I was crying because of the girl pinching me. I just refused to ever go to 

Sunday school again but I wouldn’t explain why. I must have thought I’d

be laughed at and they’d never stoppped my Uncle, but I knew my Dad

didn’t like him.

I’d been so fearless when I was five, singing all the verses of away in a

manger and refusing to leave the stage, taking a step backwards every

time the teacher tried to lift me down, because I didn’t like to be touched

and I knew performers walked off at the side properly and I was going to

do that.

On being taken to Santa Claus I was asked for my penny and said I

didn’t have one as I knew I had a half crown.
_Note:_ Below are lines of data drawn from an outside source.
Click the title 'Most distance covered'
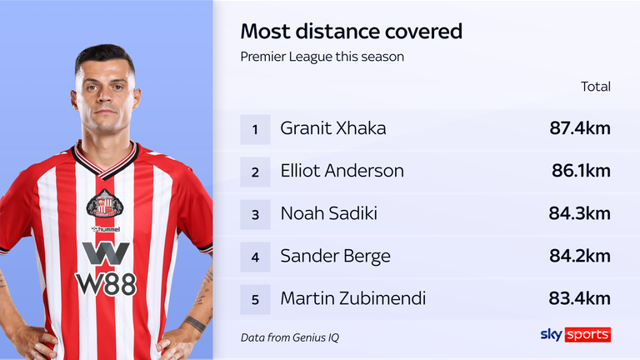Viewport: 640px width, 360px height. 351,32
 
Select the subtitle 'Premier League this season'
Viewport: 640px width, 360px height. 322,58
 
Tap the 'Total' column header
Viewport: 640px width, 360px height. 595,86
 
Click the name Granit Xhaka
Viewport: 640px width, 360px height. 333,129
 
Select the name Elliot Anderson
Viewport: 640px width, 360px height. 342,172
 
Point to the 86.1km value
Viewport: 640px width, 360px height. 581,172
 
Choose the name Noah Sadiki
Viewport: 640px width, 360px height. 329,213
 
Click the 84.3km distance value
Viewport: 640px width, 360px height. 580,214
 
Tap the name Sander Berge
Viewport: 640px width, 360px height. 336,256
They came out and said

‘This child has no money’ and my mother said I had and I had the

halfcrown still of course.

At the optician they asked if I knew the letters and I thought they meant

had I got prior knowledge of the test and said no and they started to get

out a chart with boats and planes on and my mother said I did know the

letters and I said of course I knew the alphabet.

I refused to wear a dress my mother bought me from a catalogue

because I didn’t like the feel of the cloth and the pattern had white in it.
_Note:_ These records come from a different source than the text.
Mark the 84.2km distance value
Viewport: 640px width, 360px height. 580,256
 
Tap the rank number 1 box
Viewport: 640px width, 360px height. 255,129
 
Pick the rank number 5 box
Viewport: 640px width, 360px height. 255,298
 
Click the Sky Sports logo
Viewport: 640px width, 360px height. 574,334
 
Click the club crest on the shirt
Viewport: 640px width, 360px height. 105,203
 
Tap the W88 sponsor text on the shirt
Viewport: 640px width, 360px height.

I liked to draw. My mother had an abstract pattern I’d done in wax

crayon on the wall in their bedroom, which I only went into very rarely. At 

night there were mysterious light patterns on the ceiling which appeared

and disappeared as cars went by, a sort of warm brown glimmering.

I wanted to ride a horse and go to ballet but I wasn’t allowed. It was

probably because of the cost but no one said that. It felt as if they

thought all these things would make me a show off.

I learnt the piano from mum and I went to singing lessons. Two children

mocked the way I really opened my mouth to sing loudly and these

same two hated me for organising a collection to buy a student teacher flowers

because they didn’t like her. The student taught us about red Indians

and I made a beaded head band. Cynthia and Julie phoned me

pretending to be from the radio and asked me to sing down the phone.

I wanted to skate and ski and have a dog but I wasn’t allowed, nor to

have roller skates or a bycycle. I believed that in heaven I would be

asked what I wanted to do and I would then go and do all these

things.

Only father’s aunt Jeanetta died. Both gradfathers were dead and

I couldn’t even remember the one who was alive when I was born.

I was never left with anyone and was kept safe and didn’t learn to tell

the time until I was nine and never went anywhere but the library on my

own. I chose books from the side labelled for boys, Biggles and William 

and Jennings.

I didn’t get on all that well with my Dad. I didn’t like the way he’d seize

my hand when we crossed the road or instruct me to say thankyou when

we left some’s house when I was going to so then I wouldn’t because

he’d said it for me. He read in funny voices and missed bits out. I liked to

go and meet him when he came from work on his bycycle and to count

the money he collected and he’d help with school stuff, explain to think if

a maths answer made sense.

Very few people came to the house as my parents had no friends. Only

my mother had a nice friend Frances, with the frightening dog called

Captain and no children. We called her Auntie but we rarely saw her.

She had a lovely voice and they laughed together.

An encyclopedia salesman came but my father said it was a waste of

money and we could use the library. A man once came covered in

tattoos which I thought looked great but I gathered that mother did not.

One day I heard the word rape on the radio and I asked what it meant

and my mother would not tell me. Neither would she explain why

sometimes she could not go swimming.

We went to France on a holiday with the evening class people where my

mother learnt French. There, aged ten, I discovered delicious food, roast 

chicken, peaches and black coffee, hot weather, glow worms and

crickets.

We also went to St.Ives and saw the beatniks on the wall and I wanted

to be like that, loitering by the sea, arty and free.